### Page excerpt
◆ ◆ ◆ ◆ ◆ ◆ ◆
Note: This bug is displayed in read-only format because the product is no longer active in Red Hat Bugzilla.

Bug 572668

Summary: Potential shadow/schedd protocol error
Product: Red Hat Enterprise MRG Reporter: Scott Spurrier <spurrier>
Component: condorAssignee: Matthew Farrellee <matt>
Status: CLOSED ERRATA QA Contact: Luigi Toscano <ltoscano>
Severity: medium Docs Contact:
Priority: medium    
Version: 1.2CC: fnadge, jthomas, ltoscano, matt, tao
Target Milestone: 1.3   
Target Release: ---   
Hardware: All   
OS: Linux   
Whiteboard:
Fixed In Version: Doc Type: Bug Fix
Doc Text:
Previously, the UDP command queue for the scheduler daemon could back up several millions of packets and the user received, large amounts of errors when checking netstat -ap grep schedd". This update resolves this issue.
Story Points: ---
Clone Of: Environment:
Last Closed: 2010-10-14 16:13:04 UTC Type: ---
Regression: --- Mount Type: ---
Documentation: --- CRM:
Verified Versions: Category: ---
oVirt Team: --- RHEL 7.3 requirements from Atomic Host:
Cloudforms Team: --- Target Upstream Version:
Embargoed:

Description Scott Spurrier 2010-03-11 19:54:27 UTC
Description of problem:

While analyzing condor_schedd responsiveness we noticed that when looking at "netstat -ap| grep schedd" the UDP command queue for the schedd had backed up to 3 million packets and we were receiving many, many errors per second in the SchedLog that look like the following:

03/03 11:32:52 (pid:29312) ERROR: receiving new UDP message but found a long message still waiting to be closed (consumed=0). Closing it now.
03/03 11:32:52 (pid:29312) ERROR: receiving new UDP message but found a short message still waiting to be closed (consumed=0). Closing it now.
03/03 11:32:52 (pid:29312) ERROR: receiving new UDP message but found a short message still waiting to be closed (consumed=0). Closing it now.
03/03 11:32:52 (pid:29312) ERROR: receiving new UDP message but found a long message still waiting to be closed (consumed=0). Closing it now.
03/03 11:32:52 (pid:29312) ERROR: receiving new UDP message but found a long message still waiting to be closed (consumed=0). Closing it now.
◆ ◆ ◆ ◆ ◆ ◆ ◆
### Goal 1
In the records, copy out the part that opens with the line containing "Image resolution: width=632" and closes with the line containing "[x=1549, y=495]".
### Goal 2
Carry the bug report on the potential shadow/schedd protocol error forward from where it stops.

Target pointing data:
◆ ◆ ◆ ◆ ◆ ◆ ◆
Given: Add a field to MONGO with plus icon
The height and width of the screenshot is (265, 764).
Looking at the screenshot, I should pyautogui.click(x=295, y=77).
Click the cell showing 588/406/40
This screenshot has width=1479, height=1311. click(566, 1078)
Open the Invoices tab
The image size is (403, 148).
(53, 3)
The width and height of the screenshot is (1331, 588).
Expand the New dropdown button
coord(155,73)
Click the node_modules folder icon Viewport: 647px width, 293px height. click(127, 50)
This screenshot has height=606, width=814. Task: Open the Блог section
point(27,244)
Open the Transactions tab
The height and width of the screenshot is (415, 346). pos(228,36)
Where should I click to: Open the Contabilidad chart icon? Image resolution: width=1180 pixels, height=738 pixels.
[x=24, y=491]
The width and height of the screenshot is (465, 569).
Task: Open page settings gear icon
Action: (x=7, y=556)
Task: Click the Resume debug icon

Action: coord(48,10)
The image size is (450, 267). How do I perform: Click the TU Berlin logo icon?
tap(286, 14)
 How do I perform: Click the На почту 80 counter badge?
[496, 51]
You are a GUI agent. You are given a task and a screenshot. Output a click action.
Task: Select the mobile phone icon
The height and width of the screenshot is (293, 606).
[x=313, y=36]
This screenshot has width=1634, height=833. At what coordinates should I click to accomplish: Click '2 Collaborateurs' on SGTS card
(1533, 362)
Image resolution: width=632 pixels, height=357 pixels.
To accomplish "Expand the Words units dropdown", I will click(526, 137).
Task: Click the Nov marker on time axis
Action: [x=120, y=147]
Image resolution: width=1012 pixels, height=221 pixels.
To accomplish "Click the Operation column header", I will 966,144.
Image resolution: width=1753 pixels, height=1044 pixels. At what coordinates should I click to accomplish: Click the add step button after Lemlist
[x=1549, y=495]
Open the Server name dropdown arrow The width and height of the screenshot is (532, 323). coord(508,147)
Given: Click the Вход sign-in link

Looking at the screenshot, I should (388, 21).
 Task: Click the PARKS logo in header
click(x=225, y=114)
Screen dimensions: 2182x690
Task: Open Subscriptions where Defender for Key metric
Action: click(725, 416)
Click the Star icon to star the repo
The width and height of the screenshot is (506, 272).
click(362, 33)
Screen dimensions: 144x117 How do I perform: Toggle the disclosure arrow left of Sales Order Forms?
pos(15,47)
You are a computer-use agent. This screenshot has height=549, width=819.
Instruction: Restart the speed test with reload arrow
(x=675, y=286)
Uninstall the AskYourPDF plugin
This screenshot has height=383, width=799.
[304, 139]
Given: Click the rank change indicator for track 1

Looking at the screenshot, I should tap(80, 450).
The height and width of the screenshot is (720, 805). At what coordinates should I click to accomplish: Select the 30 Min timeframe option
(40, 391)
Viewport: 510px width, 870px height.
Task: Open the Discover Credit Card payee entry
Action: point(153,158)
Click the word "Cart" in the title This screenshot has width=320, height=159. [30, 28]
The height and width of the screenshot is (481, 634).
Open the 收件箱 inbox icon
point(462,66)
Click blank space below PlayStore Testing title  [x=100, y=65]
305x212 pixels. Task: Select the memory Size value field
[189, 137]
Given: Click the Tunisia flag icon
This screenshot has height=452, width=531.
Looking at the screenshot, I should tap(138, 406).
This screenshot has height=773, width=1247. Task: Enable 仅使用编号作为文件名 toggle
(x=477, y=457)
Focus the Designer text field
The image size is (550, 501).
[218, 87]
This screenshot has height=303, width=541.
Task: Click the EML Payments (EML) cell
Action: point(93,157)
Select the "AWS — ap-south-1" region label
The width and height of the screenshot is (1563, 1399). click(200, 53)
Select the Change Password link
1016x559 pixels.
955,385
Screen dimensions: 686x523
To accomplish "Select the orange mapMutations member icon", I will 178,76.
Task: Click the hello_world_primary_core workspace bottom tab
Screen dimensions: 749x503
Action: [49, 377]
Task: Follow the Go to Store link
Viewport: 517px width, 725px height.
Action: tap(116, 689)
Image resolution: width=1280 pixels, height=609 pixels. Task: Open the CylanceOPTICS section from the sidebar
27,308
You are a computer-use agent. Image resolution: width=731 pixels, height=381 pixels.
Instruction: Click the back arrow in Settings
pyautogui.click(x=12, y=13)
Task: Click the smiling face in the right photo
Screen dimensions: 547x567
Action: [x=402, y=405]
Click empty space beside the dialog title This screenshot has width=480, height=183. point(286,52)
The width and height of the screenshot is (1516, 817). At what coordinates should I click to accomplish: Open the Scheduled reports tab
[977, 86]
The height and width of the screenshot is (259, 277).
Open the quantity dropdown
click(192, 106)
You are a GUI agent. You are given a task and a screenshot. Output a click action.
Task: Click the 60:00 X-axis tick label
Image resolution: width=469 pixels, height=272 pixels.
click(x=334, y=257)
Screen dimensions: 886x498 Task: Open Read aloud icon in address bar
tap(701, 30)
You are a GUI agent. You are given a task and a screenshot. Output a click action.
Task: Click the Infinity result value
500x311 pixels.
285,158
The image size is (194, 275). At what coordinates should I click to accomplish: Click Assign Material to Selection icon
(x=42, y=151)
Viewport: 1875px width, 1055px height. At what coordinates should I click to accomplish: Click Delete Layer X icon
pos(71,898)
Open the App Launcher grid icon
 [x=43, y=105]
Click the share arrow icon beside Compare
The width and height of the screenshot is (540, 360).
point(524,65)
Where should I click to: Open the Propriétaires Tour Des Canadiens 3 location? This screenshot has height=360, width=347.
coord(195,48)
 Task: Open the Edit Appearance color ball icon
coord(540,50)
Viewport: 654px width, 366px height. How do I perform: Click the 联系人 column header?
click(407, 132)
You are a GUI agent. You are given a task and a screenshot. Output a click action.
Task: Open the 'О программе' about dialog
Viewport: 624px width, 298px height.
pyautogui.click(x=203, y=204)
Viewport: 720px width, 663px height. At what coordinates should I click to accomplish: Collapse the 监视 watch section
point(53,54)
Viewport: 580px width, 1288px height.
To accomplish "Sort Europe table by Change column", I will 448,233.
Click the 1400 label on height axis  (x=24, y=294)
◆ ◆ ◆ ◆ ◆ ◆ ◆
### Task output 1
Image resolution: width=632 pixels, height=357 pixels.
To accomplish "Expand the Words units dropdown", I will click(526, 137).
Task: Click the Nov marker on time axis
Action: [x=120, y=147]
Image resolution: width=1012 pixels, height=221 pixels.
To accomplish "Click the Operation column header", I will 966,144.
Image resolution: width=1753 pixels, height=1044 pixels. At what coordinates should I click to accomplish: Click the add step button after Lemlist
[x=1549, y=495]

### Task output 2
03/03 11:32:52 (pid:29312) ERROR: receiving new UDP message but found a long message still waiting to be closed (consumed=0). Closing it now.
03/03 11:32:52 (pid:29312) ERROR: receiving new UDP message but found a short message still waiting to be closed (consumed=0). Closing it now.
03/03 11:32:52 (pid:29312) ERROR: receiving new UDP message but found a short message still waiting to be closed (consumed=0). Closing it now.
03/03 11:32:52 (pid:29312) ERROR: receiving new UDP message but found a short message still waiting to be closed (consumed=0). Closing it now.
03/03 11:32:52 (pid:29312) ERROR: receiving new UDP message but found a short message still waiting to be closed (consumed=0). Closing it now.
03/03 11:32:52 (pid:29312) ERROR: receiving new UDP message but found a short message still waiting to be closed (consumed=0). Closing it now.
03/03 11:32:52 (pid:29312) ERROR: receiving new UDP message but found a long message still waiting to be closed (consumed=0). Closing it now.
03/03 11:32:52 (pid:29312) ERROR: receiving new UDP message but found a long message still waiting to be closed (consumed=0). Closing it now.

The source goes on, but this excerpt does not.